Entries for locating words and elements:

□ □ □ □ □

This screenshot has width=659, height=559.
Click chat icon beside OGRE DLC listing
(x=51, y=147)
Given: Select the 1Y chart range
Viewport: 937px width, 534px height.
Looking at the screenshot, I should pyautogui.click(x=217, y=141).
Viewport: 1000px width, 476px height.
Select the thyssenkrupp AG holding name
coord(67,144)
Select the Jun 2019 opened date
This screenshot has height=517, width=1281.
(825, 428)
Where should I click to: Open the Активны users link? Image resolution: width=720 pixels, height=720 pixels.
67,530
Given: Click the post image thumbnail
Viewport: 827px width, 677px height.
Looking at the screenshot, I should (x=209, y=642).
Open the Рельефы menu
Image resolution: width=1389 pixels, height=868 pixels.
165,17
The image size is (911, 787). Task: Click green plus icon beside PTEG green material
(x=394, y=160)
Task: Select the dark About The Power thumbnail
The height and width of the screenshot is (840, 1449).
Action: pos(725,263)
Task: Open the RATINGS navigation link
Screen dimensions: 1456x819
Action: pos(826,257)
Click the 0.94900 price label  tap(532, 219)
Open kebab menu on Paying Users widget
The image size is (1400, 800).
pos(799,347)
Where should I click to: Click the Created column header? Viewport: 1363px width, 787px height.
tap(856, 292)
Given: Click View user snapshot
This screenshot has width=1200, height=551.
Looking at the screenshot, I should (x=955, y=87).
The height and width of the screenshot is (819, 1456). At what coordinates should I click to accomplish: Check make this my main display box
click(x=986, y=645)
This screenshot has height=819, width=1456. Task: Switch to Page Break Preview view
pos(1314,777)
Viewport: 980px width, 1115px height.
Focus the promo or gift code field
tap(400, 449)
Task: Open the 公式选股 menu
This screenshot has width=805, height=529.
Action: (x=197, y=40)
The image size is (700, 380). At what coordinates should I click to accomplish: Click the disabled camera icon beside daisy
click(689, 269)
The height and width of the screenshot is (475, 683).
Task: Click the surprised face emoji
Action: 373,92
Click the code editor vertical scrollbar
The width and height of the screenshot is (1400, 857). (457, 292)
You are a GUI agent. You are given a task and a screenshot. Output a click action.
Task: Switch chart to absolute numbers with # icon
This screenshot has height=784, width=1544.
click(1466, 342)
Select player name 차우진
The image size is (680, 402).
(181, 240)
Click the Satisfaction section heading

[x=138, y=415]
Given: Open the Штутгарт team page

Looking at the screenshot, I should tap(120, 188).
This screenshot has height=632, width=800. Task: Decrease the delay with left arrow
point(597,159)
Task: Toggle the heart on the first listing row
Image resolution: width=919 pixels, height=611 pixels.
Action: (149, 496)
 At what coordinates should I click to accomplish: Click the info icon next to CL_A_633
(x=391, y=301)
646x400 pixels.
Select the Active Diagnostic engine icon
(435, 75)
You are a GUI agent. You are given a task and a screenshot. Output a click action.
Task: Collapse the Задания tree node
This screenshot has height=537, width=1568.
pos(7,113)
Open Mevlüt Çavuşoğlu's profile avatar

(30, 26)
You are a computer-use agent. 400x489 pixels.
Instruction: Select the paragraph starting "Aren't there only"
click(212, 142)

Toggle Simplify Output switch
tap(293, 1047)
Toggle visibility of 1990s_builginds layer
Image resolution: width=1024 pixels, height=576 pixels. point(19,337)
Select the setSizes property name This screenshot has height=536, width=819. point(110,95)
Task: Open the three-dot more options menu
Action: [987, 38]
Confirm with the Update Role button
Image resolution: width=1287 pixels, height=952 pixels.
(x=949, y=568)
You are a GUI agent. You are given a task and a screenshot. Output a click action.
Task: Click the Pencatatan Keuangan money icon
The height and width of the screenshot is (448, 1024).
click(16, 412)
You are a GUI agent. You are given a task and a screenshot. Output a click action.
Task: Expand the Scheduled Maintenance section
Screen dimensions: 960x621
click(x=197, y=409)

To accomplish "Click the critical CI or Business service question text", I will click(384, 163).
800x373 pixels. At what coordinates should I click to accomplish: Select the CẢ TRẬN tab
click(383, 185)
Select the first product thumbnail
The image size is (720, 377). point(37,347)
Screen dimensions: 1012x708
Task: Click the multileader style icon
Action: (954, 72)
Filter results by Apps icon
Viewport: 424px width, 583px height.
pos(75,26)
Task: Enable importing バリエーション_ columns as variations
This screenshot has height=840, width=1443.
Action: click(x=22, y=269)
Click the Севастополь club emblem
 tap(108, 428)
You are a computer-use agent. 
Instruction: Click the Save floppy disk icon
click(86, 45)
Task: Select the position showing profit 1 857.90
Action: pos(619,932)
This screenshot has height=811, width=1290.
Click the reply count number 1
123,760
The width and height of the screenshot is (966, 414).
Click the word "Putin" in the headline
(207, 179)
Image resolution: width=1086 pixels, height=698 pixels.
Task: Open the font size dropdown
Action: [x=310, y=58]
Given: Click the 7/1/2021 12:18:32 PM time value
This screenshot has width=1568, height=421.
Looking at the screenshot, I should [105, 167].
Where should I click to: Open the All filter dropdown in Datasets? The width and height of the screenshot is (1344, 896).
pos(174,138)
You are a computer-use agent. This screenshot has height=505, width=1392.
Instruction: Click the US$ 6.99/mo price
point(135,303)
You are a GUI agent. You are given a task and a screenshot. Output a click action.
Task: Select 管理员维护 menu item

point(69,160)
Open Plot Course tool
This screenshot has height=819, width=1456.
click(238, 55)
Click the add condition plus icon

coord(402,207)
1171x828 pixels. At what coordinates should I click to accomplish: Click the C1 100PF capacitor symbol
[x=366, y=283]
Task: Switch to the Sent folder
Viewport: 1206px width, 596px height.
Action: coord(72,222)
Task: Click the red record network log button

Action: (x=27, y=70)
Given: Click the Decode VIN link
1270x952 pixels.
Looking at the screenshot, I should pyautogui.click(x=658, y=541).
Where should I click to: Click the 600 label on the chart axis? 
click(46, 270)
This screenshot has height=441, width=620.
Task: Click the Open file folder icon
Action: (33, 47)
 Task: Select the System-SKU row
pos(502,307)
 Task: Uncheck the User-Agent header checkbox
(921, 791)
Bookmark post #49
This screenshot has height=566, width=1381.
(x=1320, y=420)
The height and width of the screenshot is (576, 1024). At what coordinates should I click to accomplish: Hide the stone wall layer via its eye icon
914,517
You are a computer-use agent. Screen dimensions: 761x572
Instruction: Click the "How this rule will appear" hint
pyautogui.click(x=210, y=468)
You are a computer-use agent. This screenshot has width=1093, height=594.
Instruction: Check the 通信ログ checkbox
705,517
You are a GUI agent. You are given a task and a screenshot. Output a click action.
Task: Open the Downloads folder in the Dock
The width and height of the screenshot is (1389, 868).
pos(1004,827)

□ □ □ □ □

Can you render the items above as a JSON list of strings, one string per line, leaving out any blank lines?

Exercise response:
[
  "This screenshot has width=659, height=559.",
  "Click chat icon beside OGRE DLC listing",
  "(x=51, y=147)",
  "Given: Select the 1Y chart range",
  "Viewport: 937px width, 534px height.",
  "Looking at the screenshot, I should pyautogui.click(x=217, y=141).",
  "Viewport: 1000px width, 476px height.",
  "Select the thyssenkrupp AG holding name",
  "coord(67,144)",
  "Select the Jun 2019 opened date",
  "This screenshot has height=517, width=1281.",
  "(825, 428)",
  "Where should I click to: Open the Активны users link? Image resolution: width=720 pixels, height=720 pixels.",
  "67,530",
  "Given: Click the post image thumbnail",
  "Viewport: 827px width, 677px height.",
  "Looking at the screenshot, I should (x=209, y=642).",
  "Open the Рельефы menu",
  "Image resolution: width=1389 pixels, height=868 pixels.",
  "165,17",
  "The image size is (911, 787). Task: Click green plus icon beside PTEG green material",
  "(x=394, y=160)",
  "Task: Select the dark About The Power thumbnail",
  "The height and width of the screenshot is (840, 1449).",
  "Action: pos(725,263)",
  "Task: Open the RATINGS navigation link",
  "Screen dimensions: 1456x819",
  "Action: pos(826,257)",
  "Click the 0.94900 price label  tap(532, 219)",
  "Open kebab menu on Paying Users widget",
  "The image size is (1400, 800).",
  "pos(799,347)",
  "Where should I click to: Click the Created column header? Viewport: 1363px width, 787px height.",
  "tap(856, 292)",
  "Given: Click View user snapshot",
  "This screenshot has width=1200, height=551.",
  "Looking at the screenshot, I should (x=955, y=87).",
  "The height and width of the screenshot is (819, 1456). At what coordinates should I click to accomplish: Check make this my main display box",
  "click(x=986, y=645)",
  "This screenshot has height=819, width=1456. Task: Switch to Page Break Preview view",
  "pos(1314,777)",
  "Viewport: 980px width, 1115px height.",
  "Focus the promo or gift code field",
  "tap(400, 449)",
  "Task: Open the 公式选股 menu",
  "This screenshot has width=805, height=529.",
  "Action: (x=197, y=40)",
  "The image size is (700, 380). At what coordinates should I click to accomplish: Click the disabled camera icon beside daisy",
  "click(689, 269)",
  "The height and width of the screenshot is (475, 683).",
  "Task: Click the surprised face emoji",
  "Action: 373,92",
  "Click the code editor vertical scrollbar",
  "The width and height of the screenshot is (1400, 857). (457, 292)",
  "You are a GUI agent. You are given a task and a screenshot. Output a click action.",
  "Task: Switch chart to absolute numbers with # icon",
  "This screenshot has height=784, width=1544.",
  "click(1466, 342)",
  "Select player name 차우진",
  "The image size is (680, 402).",
  "(181, 240)",
  "Click the Satisfaction section heading",
  "[x=138, y=415]",
  "Given: Open the Штутгарт team page",
  "Looking at the screenshot, I should tap(120, 188).",
  "This screenshot has height=632, width=800. Task: Decrease the delay with left arrow",
  "point(597,159)",
  "Task: Toggle the heart on the first listing row",
  "Image resolution: width=919 pixels, height=611 pixels.",
  "Action: (149, 496)",
  " At what coordinates should I click to accomplish: Click the info icon next to CL_A_633",
  "(x=391, y=301)",
  "646x400 pixels.",
  "Select the Active Diagnostic engine icon",
  "(435, 75)",
  "You are a GUI agent. You are given a task and a screenshot. Output a click action.",
  "Task: Collapse the Задания tree node",
  "This screenshot has height=537, width=1568.",
  "pos(7,113)",
  "Open Mevlüt Çavuşoğlu's profile avatar",
  "(30, 26)",
  "You are a computer-use agent. 400x489 pixels.",
  "Instruction: Select the paragraph starting \"Aren't there only\"",
  "click(212, 142)",
  "Toggle Simplify Output switch",
  "tap(293, 1047)",
  "Toggle visibility of 1990s_builginds layer",
  "Image resolution: width=1024 pixels, height=576 pixels. point(19,337)",
  "Select the setSizes property name This screenshot has height=536, width=819. point(110,95)",
  "Task: Open the three-dot more options menu",
  "Action: [987, 38]",
  "Confirm with the Update Role button",
  "Image resolution: width=1287 pixels, height=952 pixels.",
  "(x=949, y=568)",
  "You are a GUI agent. You are given a task and a screenshot. Output a click action.",
  "Task: Click the Pencatatan Keuangan money icon",
  "The height and width of the screenshot is (448, 1024).",
  "click(16, 412)",
  "You are a GUI agent. You are given a task and a screenshot. Output a click action.",
  "Task: Expand the Scheduled Maintenance section",
  "Screen dimensions: 960x621",
  "click(x=197, y=409)",
  "To accomplish \"Click the critical CI or Business service question text\", I will click(384, 163).",
  "800x373 pixels. At what coordinates should I click to accomplish: Select the CẢ TRẬN tab",
  "click(383, 185)",
  "Select the first product thumbnail",
  "The image size is (720, 377). point(37,347)",
  "Screen dimensions: 1012x708",
  "Task: Click the multileader style icon",
  "Action: (954, 72)",
  "Filter results by Apps icon",
  "Viewport: 424px width, 583px height.",
  "pos(75,26)",
  "Task: Enable importing バリエーション_ columns as variations",
  "This screenshot has height=840, width=1443.",
  "Action: click(x=22, y=269)",
  "Click the Севастополь club emblem",
  " tap(108, 428)",
  "You are a computer-use agent. ",
  "Instruction: Click the Save floppy disk icon",
  "click(86, 45)",
  "Task: Select the position showing profit 1 857.90",
  "Action: pos(619,932)",
  "This screenshot has height=811, width=1290.",
  "Click the reply count number 1",
  "123,760",
  "The width and height of the screenshot is (966, 414).",
  "Click the word \"Putin\" in the headline",
  "(207, 179)",
  "Image resolution: width=1086 pixels, height=698 pixels.",
  "Task: Open the font size dropdown",
  "Action: [x=310, y=58]",
  "Given: Click the 7/1/2021 12:18:32 PM time value",
  "This screenshot has width=1568, height=421.",
  "Looking at the screenshot, I should [105, 167].",
  "Where should I click to: Open the All filter dropdown in Datasets? The width and height of the screenshot is (1344, 896).",
  "pos(174,138)",
  "You are a computer-use agent. This screenshot has height=505, width=1392.",
  "Instruction: Click the US$ 6.99/mo price",
  "point(135,303)",
  "You are a GUI agent. You are given a task and a screenshot. Output a click action.",
  "Task: Select 管理员维护 menu item",
  "point(69,160)",
  "Open Plot Course tool",
  "This screenshot has height=819, width=1456.",
  "click(238, 55)",
  "Click the add condition plus icon",
  "coord(402,207)",
  "1171x828 pixels. At what coordinates should I click to accomplish: Click the C1 100PF capacitor symbol",
  "[x=366, y=283]",
  "Task: Switch to the Sent folder",
  "Viewport: 1206px width, 596px height.",
  "Action: coord(72,222)",
  "Task: Click the red record network log button",
  "Action: (x=27, y=70)",
  "Given: Click the Decode VIN link",
  "1270x952 pixels.",
  "Looking at the screenshot, I should pyautogui.click(x=658, y=541).",
  "Where should I click to: Click the 600 label on the chart axis? ",
  "click(46, 270)",
  "This screenshot has height=441, width=620.",
  "Task: Click the Open file folder icon",
  "Action: (33, 47)",
  " Task: Select the System-SKU row",
  "pos(502,307)",
  " Task: Uncheck the User-Agent header checkbox",
  "(921, 791)",
  "Bookmark post #49",
  "This screenshot has height=566, width=1381.",
  "(x=1320, y=420)",
  "The height and width of the screenshot is (576, 1024). At what coordinates should I click to accomplish: Hide the stone wall layer via its eye icon",
  "914,517",
  "You are a computer-use agent. Screen dimensions: 761x572",
  "Instruction: Click the \"How this rule will appear\" hint",
  "pyautogui.click(x=210, y=468)",
  "You are a computer-use agent. This screenshot has width=1093, height=594.",
  "Instruction: Check the 通信ログ checkbox",
  "705,517",
  "You are a GUI agent. You are given a task and a screenshot. Output a click action.",
  "Task: Open the Downloads folder in the Dock",
  "The width and height of the screenshot is (1389, 868).",
  "pos(1004,827)"
]